Dimitar Gueorguiev is an associate professor of political science at the Maxwell School of Citizenship and Public Affairs at Syracuse University, where he teaches Chinese politics, comparative institutions, research methods, and foreign policy. Dr. Gueorguiev is also a China fellow with the Wilson Center. When it comes to the Chinese context, Dr. Gueorguiev’s research centers on regime strategies and institutions for harnessing public participation in the service of political control. Outside China, his work focuses on elections, corruption, and foreign investment. Gueorguiev’s articles have been published in leading journals like the American Journal of Political Science, the Journal of Politics, and the Journal of Conflict Resolution. His co-authored book, China’s Governance Puzzle (Cambridge University Press, 2017) explains how China’s ruling Communist Party reduced corruption and addressed longstanding public grievances with the help of transparency and public participation.

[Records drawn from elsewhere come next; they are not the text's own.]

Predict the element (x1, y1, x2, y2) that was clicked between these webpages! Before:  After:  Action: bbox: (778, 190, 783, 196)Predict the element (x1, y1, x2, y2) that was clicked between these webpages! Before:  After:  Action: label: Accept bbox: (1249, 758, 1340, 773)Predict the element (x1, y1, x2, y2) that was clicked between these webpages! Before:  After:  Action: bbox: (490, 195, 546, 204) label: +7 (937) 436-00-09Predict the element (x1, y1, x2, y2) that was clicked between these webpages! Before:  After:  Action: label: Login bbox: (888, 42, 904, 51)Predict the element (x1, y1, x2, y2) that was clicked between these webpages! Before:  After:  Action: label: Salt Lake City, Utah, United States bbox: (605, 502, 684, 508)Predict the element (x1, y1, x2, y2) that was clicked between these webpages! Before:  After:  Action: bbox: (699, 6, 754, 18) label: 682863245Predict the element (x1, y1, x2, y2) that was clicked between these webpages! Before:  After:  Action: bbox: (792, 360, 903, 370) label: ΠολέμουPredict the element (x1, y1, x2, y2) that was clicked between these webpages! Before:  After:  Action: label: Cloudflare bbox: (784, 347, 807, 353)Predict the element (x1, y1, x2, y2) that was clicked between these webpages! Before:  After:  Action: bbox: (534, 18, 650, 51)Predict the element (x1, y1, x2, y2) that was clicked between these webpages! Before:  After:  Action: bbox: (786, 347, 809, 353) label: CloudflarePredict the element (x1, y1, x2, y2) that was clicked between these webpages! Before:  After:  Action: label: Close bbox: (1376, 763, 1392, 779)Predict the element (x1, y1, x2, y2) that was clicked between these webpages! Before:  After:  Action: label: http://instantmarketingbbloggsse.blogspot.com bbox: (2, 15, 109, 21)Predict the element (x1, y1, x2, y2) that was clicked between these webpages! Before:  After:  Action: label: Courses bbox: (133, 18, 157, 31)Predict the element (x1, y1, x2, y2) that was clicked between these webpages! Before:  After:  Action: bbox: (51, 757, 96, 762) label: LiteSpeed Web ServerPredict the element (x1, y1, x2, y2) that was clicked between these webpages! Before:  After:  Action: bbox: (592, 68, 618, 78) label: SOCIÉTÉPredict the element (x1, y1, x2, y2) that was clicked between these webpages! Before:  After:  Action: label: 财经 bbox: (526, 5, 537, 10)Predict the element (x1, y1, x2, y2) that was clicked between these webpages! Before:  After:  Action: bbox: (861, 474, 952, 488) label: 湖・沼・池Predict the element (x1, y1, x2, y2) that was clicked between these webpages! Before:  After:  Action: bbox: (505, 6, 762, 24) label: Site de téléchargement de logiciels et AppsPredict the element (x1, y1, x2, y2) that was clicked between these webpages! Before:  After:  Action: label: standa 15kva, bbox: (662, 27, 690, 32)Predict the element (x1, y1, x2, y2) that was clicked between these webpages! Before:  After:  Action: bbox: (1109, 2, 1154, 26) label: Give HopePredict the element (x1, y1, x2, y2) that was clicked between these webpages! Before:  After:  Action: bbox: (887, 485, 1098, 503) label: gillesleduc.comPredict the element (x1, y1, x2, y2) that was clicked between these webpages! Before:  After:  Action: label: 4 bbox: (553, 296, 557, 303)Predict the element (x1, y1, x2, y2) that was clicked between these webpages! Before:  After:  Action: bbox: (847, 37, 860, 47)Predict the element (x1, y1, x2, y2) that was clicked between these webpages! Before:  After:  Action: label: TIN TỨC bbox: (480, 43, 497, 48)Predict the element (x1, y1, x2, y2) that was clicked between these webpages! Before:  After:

His most recent book Retrofitting Leninism (Oxford University Press, 2021) explains how technology-enhanced public engagement can facilitate authoritarian control.

Dr. Gueorguiev’s current research explores foreign policy hawks, in D.C. and in Beijing, and how they drive U.S.-China relations by way of influence on political elites and the public at large. This research relies heavily on survey measures and experiments designed to isolate hawkish sentiments and builds on the “China Policy Barometer,” a five-year study aimed at gauging the Chinese public on prominent public policy issues, which is currently being refashioned to focus on foreign policy with the help of a Wilson Center China fellowship.

Dr. Gueorguiev is also deeply invested and involved on issues related to censorship, self-censorship, and academic freedom. He is currently working with the Association of Asian Studies to organize and edit a volume on “new threats to academic freedom in Asia.”